You do not want to make this a lecture or a conversation based around punishments. Be willing to hear what they have to say and let them know why you want to talk about the risks of alcohol. Talk about the peer pressures that they might face and the risks involved. For example, drunk driving, poor grades, losing ability to compete in sports or becoming dependent.
Teenagers, like most kids, can sense if someone isn"t telling the truth. If they have questions, be honest because that will also build trust. The more your teenager can trust you, the more they will listen.
The more you are calm, the more your teen will feel comfortable. While it may be an emotional subject for you, you don"t want it to be an emotionally charged situation for them and cause them to shut down. Be clear about your expectations but in a non-threatening way.
Understand the obstacles your teen faces
Genetics play a frequent role in because they can predispose an individual to addictive type behaviors and enhance the physical basis of substance use disorder. Teenagers who are genetically predisposed may be more inclined to continue using a drug after experimenting.

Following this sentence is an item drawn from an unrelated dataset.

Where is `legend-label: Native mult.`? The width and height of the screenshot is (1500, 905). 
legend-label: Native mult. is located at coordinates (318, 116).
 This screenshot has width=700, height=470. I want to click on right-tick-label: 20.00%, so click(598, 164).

The teen years increase the role of social pressure which can influence the misuse of drugs or alcohol. Peer pressure to experiment or exposure to family and friends who misuse substances can entice a teen to try drugs and alcohol for themselves. Stress from academic, social and/or family life can also affect their choices and studies have shown that teenagers who have high stress are twice as likely as their low-stress peers to use illegal drugs, drink or smoke. Combined with peer pressure stress can be a powerful driver in leading a teen to develop a substance use disorder.
There are many mental health and psychological stressors that can put teens at risk. The mental health disorders most frequent co-occurring include depression, anxiety and bipolar disorders. All of these mental health disorders manifest during the teen years. Psychological stressors such as childhood neglect, abuse or any kind of trauma can also increase the likelihood of misusing substances as well. If a teen has not dealt with underlying psychological issues, drugs and alcohol may be used as a coping mechanism. Hormonal fluctuations and body changes increase stress and may further weaken their ability to cope with psychological issues."